**Task directions**
Recast the items as a numbered list with blank lines omitted, beginning at the line that contains "The height and width of the screenshot is (480, 640)." and stopping after the line that contains "Image resolution: width=358".

(Dataset entries)
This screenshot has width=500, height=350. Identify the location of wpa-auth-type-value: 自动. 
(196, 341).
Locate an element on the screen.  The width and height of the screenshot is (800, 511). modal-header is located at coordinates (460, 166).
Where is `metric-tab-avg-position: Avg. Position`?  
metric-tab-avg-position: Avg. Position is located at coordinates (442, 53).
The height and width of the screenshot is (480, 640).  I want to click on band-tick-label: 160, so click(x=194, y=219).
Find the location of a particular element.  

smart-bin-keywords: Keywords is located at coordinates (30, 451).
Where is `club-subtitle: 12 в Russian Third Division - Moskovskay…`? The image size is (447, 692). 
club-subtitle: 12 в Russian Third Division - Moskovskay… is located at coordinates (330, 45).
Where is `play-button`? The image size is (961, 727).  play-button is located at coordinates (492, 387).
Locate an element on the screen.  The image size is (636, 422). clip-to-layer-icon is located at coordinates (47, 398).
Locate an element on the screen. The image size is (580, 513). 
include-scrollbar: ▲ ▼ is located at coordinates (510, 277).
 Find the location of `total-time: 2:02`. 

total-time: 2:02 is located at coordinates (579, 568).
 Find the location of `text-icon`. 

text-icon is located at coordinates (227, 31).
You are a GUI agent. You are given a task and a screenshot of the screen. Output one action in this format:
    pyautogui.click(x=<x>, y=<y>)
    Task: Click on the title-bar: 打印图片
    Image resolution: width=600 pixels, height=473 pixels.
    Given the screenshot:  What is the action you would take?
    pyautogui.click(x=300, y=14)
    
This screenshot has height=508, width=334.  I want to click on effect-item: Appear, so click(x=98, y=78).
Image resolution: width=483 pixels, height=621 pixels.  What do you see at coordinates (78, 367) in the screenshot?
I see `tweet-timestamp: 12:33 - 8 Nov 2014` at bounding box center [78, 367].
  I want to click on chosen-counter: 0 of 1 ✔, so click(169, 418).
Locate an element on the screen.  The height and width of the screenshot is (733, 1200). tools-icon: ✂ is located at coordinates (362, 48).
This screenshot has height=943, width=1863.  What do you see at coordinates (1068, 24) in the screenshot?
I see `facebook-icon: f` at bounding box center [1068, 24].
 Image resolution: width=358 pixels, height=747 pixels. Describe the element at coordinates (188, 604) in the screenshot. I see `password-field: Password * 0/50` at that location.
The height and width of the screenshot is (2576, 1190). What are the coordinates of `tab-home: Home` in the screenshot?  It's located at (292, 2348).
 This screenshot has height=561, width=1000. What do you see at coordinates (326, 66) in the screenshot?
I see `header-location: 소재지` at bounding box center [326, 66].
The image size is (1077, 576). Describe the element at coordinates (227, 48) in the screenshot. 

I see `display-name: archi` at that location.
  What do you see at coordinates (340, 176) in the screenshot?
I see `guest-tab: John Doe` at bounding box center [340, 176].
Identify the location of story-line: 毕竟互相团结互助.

**Expected answer**
1. The height and width of the screenshot is (480, 640).  I want to click on band-tick-label: 160, so click(x=194, y=219).
2. Find the location of a particular element.  
3. smart-bin-keywords: Keywords is located at coordinates (30, 451).
4. Where is `club-subtitle: 12 в Russian Third Division - Moskovskay…`? The image size is (447, 692). 
5. club-subtitle: 12 в Russian Third Division - Moskovskay… is located at coordinates (330, 45).
6. Where is `play-button`? The image size is (961, 727).  play-button is located at coordinates (492, 387).
7. Locate an element on the screen.  The image size is (636, 422). clip-to-layer-icon is located at coordinates (47, 398).
8. Locate an element on the screen. The image size is (580, 513). 
9. include-scrollbar: ▲ ▼ is located at coordinates (510, 277).
10.  Find the location of `total-time: 2:02`. 
11. total-time: 2:02 is located at coordinates (579, 568).
12.  Find the location of `text-icon`. 
13. text-icon is located at coordinates (227, 31).
14. You are a GUI agent. You are given a task and a screenshot of the screen. Output one action in this format:
15.     pyautogui.click(x=<x>, y=<y>)
16.     Task: Click on the title-bar: 打印图片
17.     Image resolution: width=600 pixels, height=473 pixels.
18.     Given the screenshot:  What is the action you would take?
19.     pyautogui.click(x=300, y=14)
20. This screenshot has height=508, width=334.  I want to click on effect-item: Appear, so click(x=98, y=78).
21. Image resolution: width=483 pixels, height=621 pixels.  What do you see at coordinates (78, 367) in the screenshot?
22. I see `tweet-timestamp: 12:33 - 8 Nov 2014` at bounding box center [78, 367].
23.   I want to click on chosen-counter: 0 of 1 ✔, so click(169, 418).
24. Locate an element on the screen.  The height and width of the screenshot is (733, 1200). tools-icon: ✂ is located at coordinates (362, 48).
25. This screenshot has height=943, width=1863.  What do you see at coordinates (1068, 24) in the screenshot?
26. I see `facebook-icon: f` at bounding box center [1068, 24].
27.  Image resolution: width=358 pixels, height=747 pixels. Describe the element at coordinates (188, 604) in the screenshot. I see `password-field: Password * 0/50` at that location.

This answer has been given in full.